I wasn’t sure what fruitcake tin this bunch had emerged from, but in my experience people who go on about spiritual they are flatter themselves, and “progressive” is a political code word they use so they can easily locate others of like mind without taking the slightest risk they’d ever run into anyone with different ideas.

The message continues:

“For that reason, we’ve decided to send you periodic snapshots of the discussions we’re having in our office. These will be drawn from the daily-ish updates that our staff send each other. We understand that many of you will not have time to read these, in which case, please feel free to use that delete key.”

Oh, they’ve decided, have they? By what right? And I’m to feel free to use the delete key, that’s decent of them.

Look, if I wanted to be on their daily mailing list of endless pretentious claptrap, I am quite capable of going to their website and signing up. That’s called “opt-in,” and it is the only polite way to add people to an e-mail list. Since I haven’t done so, this is nothing but spam — unsolicited bulk e-mail. And there is nothing either spiritual or progressive about spam. Tikkun — I bet you guessed — ought to know better.

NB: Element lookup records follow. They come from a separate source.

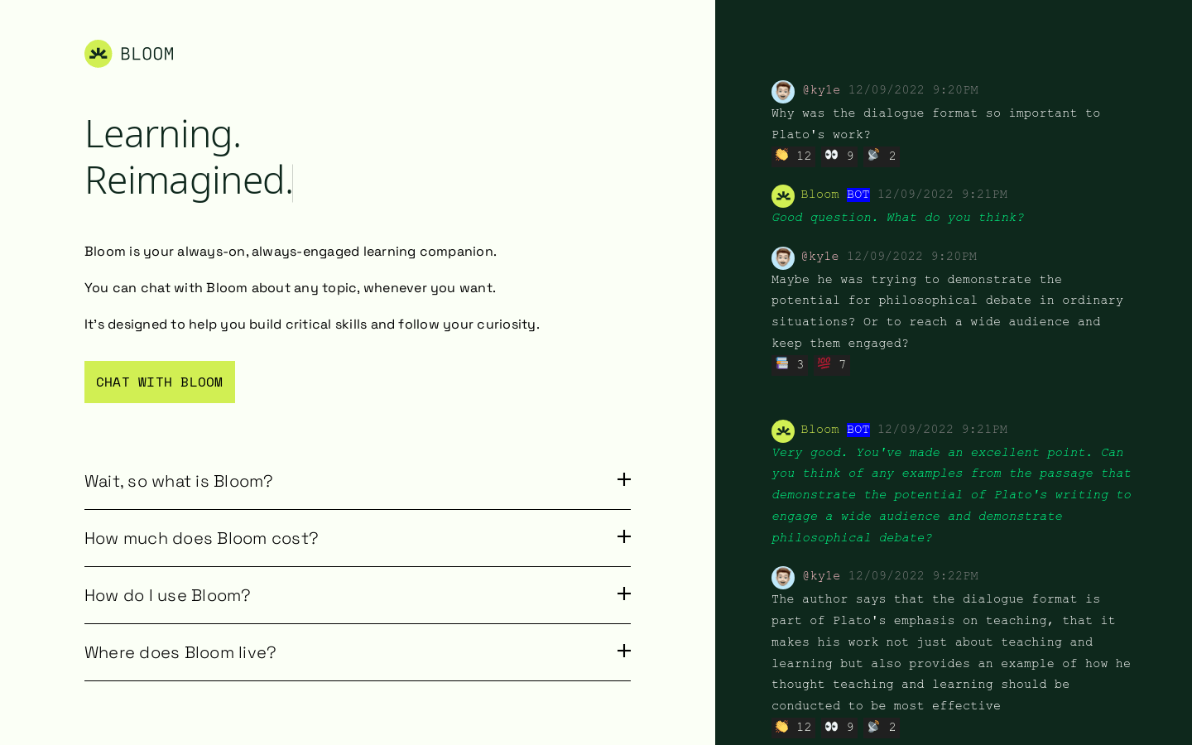Click the satellite reaction with 2 under the first message
This screenshot has height=745, width=1192.
click(x=882, y=156)
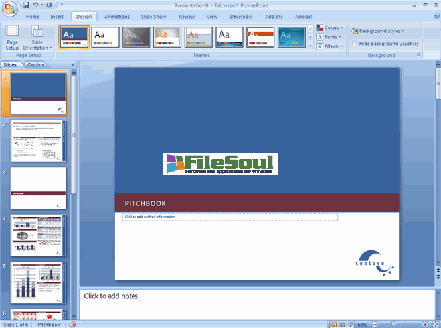The image size is (441, 328).
Task: Click the spell check icon in status bar
Action: tap(73, 324)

Marriage and caste in America

Saturday, July 14th, 2007

Kay Hymowitz was in Denver recently to speak at the annual “Smart Marriages” conference, one of those elaborate affairs put on largely for people who need to earn continuing education credits to keep their jobs – family therapists, marriage counselors and such. We met to talk about her work on marriage and childhood in America, much of it published in City Journal, where she is a contributing editor, and collected in a book, Marriage and Caste in America: Separate and Unequal Families in a Post-Marital Age, that came out last year.

 

“Caste.” That’s an odd word in the American context, since it refers to inherited social status, as in India, where it is established, and often brutally enforced, as a matter of fact and sometimes of law. Americans loftily assume we don’t have anything like that here.

 

Hymowitz makes a persuasive case that America does have a caste system, in fact though not in law, and it centers on education.

 

Well-educated women, for the most part, follow the traditional life script; they grow up, finish school, get married and have children. In that order. Less educated women are more likely to have children before they marry, if they ever marry, and more likely to be divorced if they do. The result, in both cases, is that their children grow up and do likewise.

 

This is not biological determinism – people are free to make choices, and some of them are good and some of them are bad, or anyway worse, given that the children of married parents are better off statistically than children raised in just about any other circumstances you can think of. And it is not about race – I know what you’re thinking – although there certainly are some statistical correlations with race, and very troubling they are.

 

Her point is that people who follow the traditional life script, whatever race they are, can reasonably expect a smoother path through life than those who don’t, and so can their children. Anecdotes to the contrary prove nothing; if you care about your kids, present or future, that’s the way you should place your bets.

 

In an interview with Kathryn Jean Lopez at nationalreviewonline, Hymowitz wrote, “What ails marriage is not that it don’t get no respect; it’s that Americans no longer understand its meaning. For most people it appears to be a love relationship between two adults having little to do with childbearing or childrearing.” (Links here.)

 

That would seem to be borne out by a recent survey done by the Pew Research center, in which only 41 percent of respondents said having children was important to a successful marriage. Having children ranked eighth out of nine factors, well below “sharing household chores” and ahead only of “political compatibility.”

 

Look, when you read obituaries, they are about children and grandchildren, not about how often someone remembered to take out the garbage. When people look back over their lives, they rarely say, “I wish I’d spent more time at the office.”

 

There are many things about ourselves that we cannot change. But we can choose which life script to follow.